Ubuntu in 2013 - zimbatm
http://www.markshuttleworth.com/archives/1221
======
meaty
That is the vomitous self-congratulatory thing I've ever read and what I've
come to expect from our multi-millionare South African marketing overlord.
Mark: if you're reading this, please take note.

Translated:

We're going to push our own goals rather than asking what people want, you
know like Amazon again.

We're including everyone in our statement, apart from those people with an
opinion other than ours.

Giving, giving, giving dammit giving giving!

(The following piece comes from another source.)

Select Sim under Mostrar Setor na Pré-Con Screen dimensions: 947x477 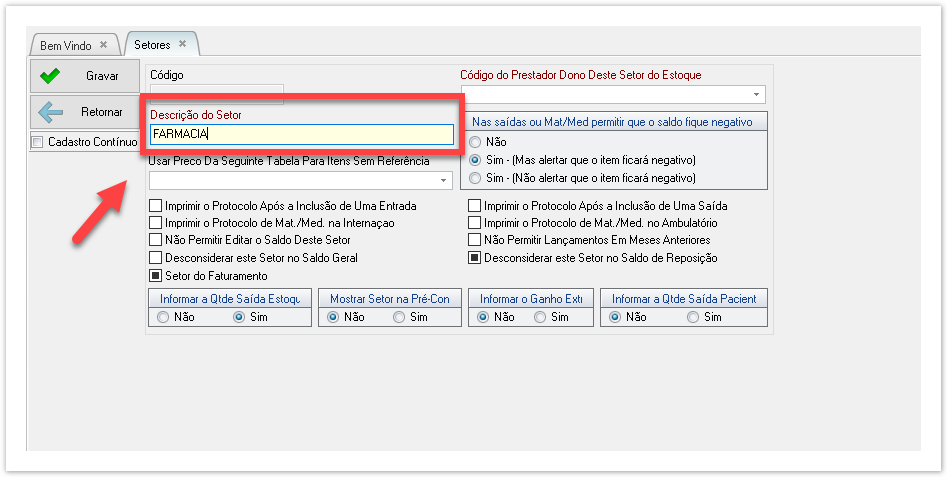(399, 317)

We're lying about Unity with a sample size of 15 people that we all knew
already, even though the community hates Unity. It's like Ballmer saying how
everyone loves Windows 8 Metro but it's not selling.

Mobile bandwagon jumpy jump. Let's dumb it down so it can be use for
gefingerpoken as well as anything else (not going to happen - probably worse
than Windows 8).

More cloud tie in - we want your data just like all the other vendors.

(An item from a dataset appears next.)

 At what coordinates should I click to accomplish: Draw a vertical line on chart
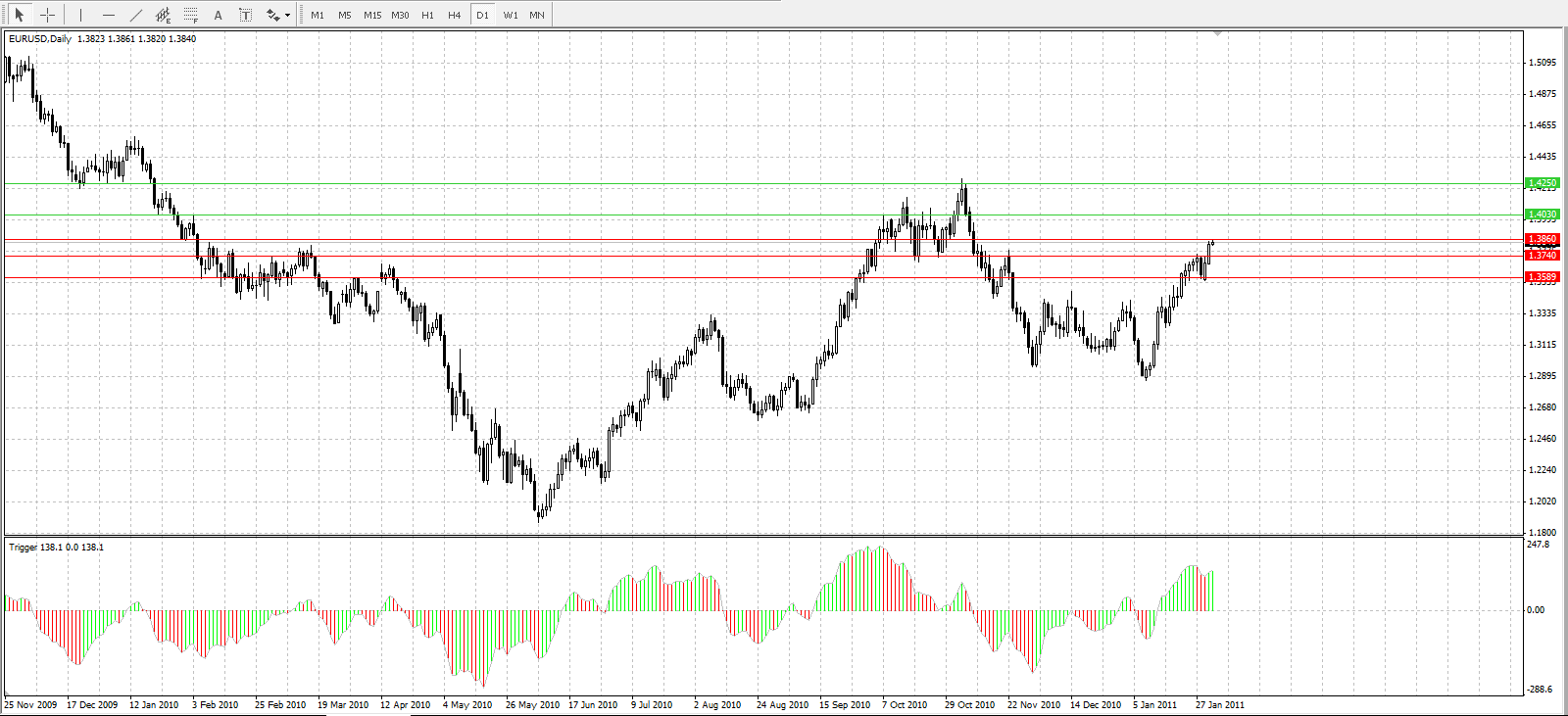[80, 15]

Completely ignore the foundation that everyone else such as GNU, Linux kernel
people, Xorg and surprisingly Debian have provided them.

Completely ignore the humongous bug database which makes Ubuntu like a pre-
Alpha release of Windows for reliability.

Ugh it makes me sick. Sorry to sound cynical, but the above is 5 years of
using Ubuntu canned in a few statements.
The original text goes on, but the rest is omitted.